- **ARTICLE**:
***

During a surprise visit to the World Trade Centre, the building next to Johannesburg's Jan Smuts airport where multi-party constitutional talks have been taking place these last two years, Mr de Klerk declared himself to be 'very proud'.

'A new constitution has been born,' he told reporters. 'It's a joyous occasion, a momentous achievement. This will ensure a peaceful transition and lay the foundations for a proper democracy.'

Negotiators from the 21 parties engaged in the talks were still struggling through the night to try to finalise the required documents by this afternoon, when the leaders are due to meet. It is expected that debate will go on until noon today when 'consensus by exhaustion', as one columnist put it, is expected to prevail.

All eyes at the plenary will be on Mr de Klerk and Nelson Mandela, president of the African National Congress (ANC), who met in Pretoria last night in order, as Mr de Klerk explained, 'to cross the 't's and dot the 'i's'.

Their task will not be quite so simple, negotiatiors said, because they are expected to focus on one still unresolved question: the majority required to reach decisions in the first post-apartheid cabinet. The ANC has pressed for a simple majority, the government for two-thirds.

Since the ANC is expected to win more than 50 per cent, but less than 66 per cent, of the vote in the general elections scheduled for 27 April, the issue is of critical importance. Agreement has already been reached for the first government after the elections to function as a coalition, with minority party representation in the cabinet, until 1999.

The bulk of the new constitution has also been agreed and 'the bill of fundamental human rights' was completed yesterday afternoon by legal experts representing the various parties.

***

- **TASKS**:
A. Copy from the article on South Africa's constitutional talks, starting at the words "Since the ANC" and stopping after "the various parties.".
B. Carry on the article on South Africa's constitutional talks from the point where it stops.
The material after this article isn't needed.

- **DATA BLOCK**:

***

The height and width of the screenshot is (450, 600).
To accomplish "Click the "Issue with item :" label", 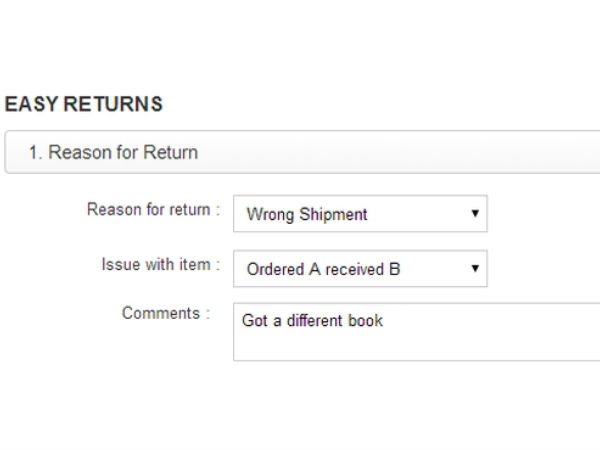I will click(x=160, y=265).
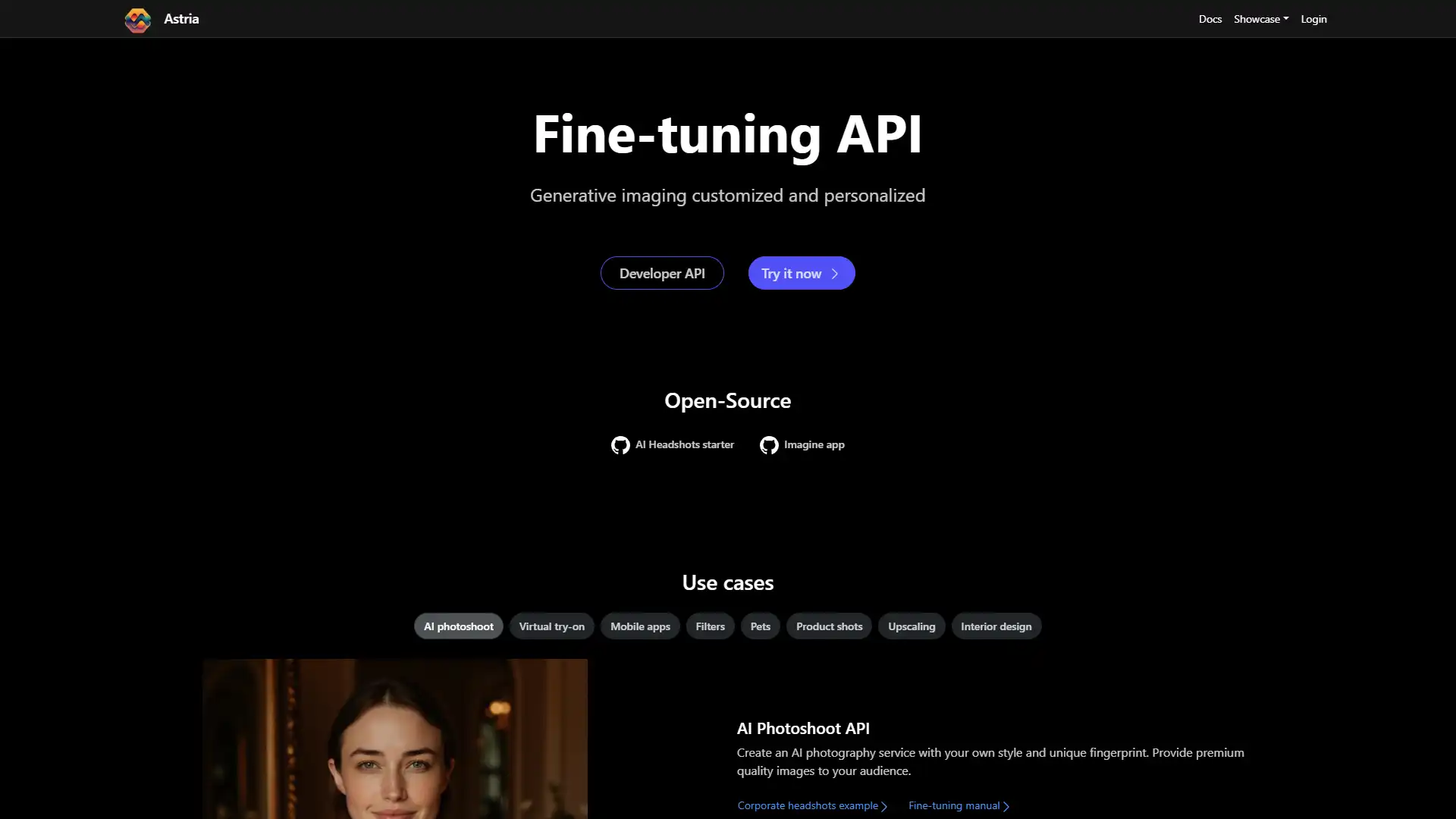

***

- **WRITTEN ANSWERS**:
A.
Since the ANC is expected to win more than 50 per cent, but less than 66 per cent, of the vote in the general elections scheduled for 27 April, the issue is of critical importance. Agreement has already been reached for the first government after the elections to function as a coalition, with minority party representation in the cabinet, until 1999.

The bulk of the new constitution has also been agreed and 'the bill of fundamental human rights' was completed yesterday afternoon by legal experts representing the various parties.

B.
The constitution, which is formally described as 'interim' but will last for five years, enshrines a system designed to impose significant checks on the power of central government. The party that comes second in the elections, for example, will be able to appoint a vice-president if it secures more than 20 per cent of the national vote; South Africa will be a federal republic where significant powers are devolved by central government; the ultimate arbiter of justice, the guarantee that government does not abuse democracy, will be a constitutional court.

Agreement has also been reached in the last few days on the future army. The government has agreed that all armed formations in the country will enjoy equality of status - at least on paper - with the South African Defence Force (SADF). The way is thus paved for the ANC's army, Umkhonto weSizwe (Spear of the Nation), to merge with the SADF into a national army.

As for the bill of rights, its cornerstone is the principle - to which every paragraph in the constitution conforms - that all South Africans are to be treated equally and without discrimination of any form.

The latest polls indicate that at least 85 per cent of South Africans will give their approval to the agreements reached at the negotiations. A minority on the right wing, however, disapproves.

Mr de Klerk's joy today, as indeed Mr Mandela's, will be tempered by the knowledge that the recently formed Freedom Alliance has not been included in the deal. Hanging over the plenary proceedings will be the muttered threats of war emanating from the likes of Mangosuthu Buthelezi, leader of the Inkatha Freedom Party, and General Constand Viljoen of the separatist Afrikaner Volksfront.

Yesterday the government held the latest of a series of what have been billed as 'last- ditch' meetings with the Freedom Alliance. The talks yielded nothing save agreement to meet again, on Friday.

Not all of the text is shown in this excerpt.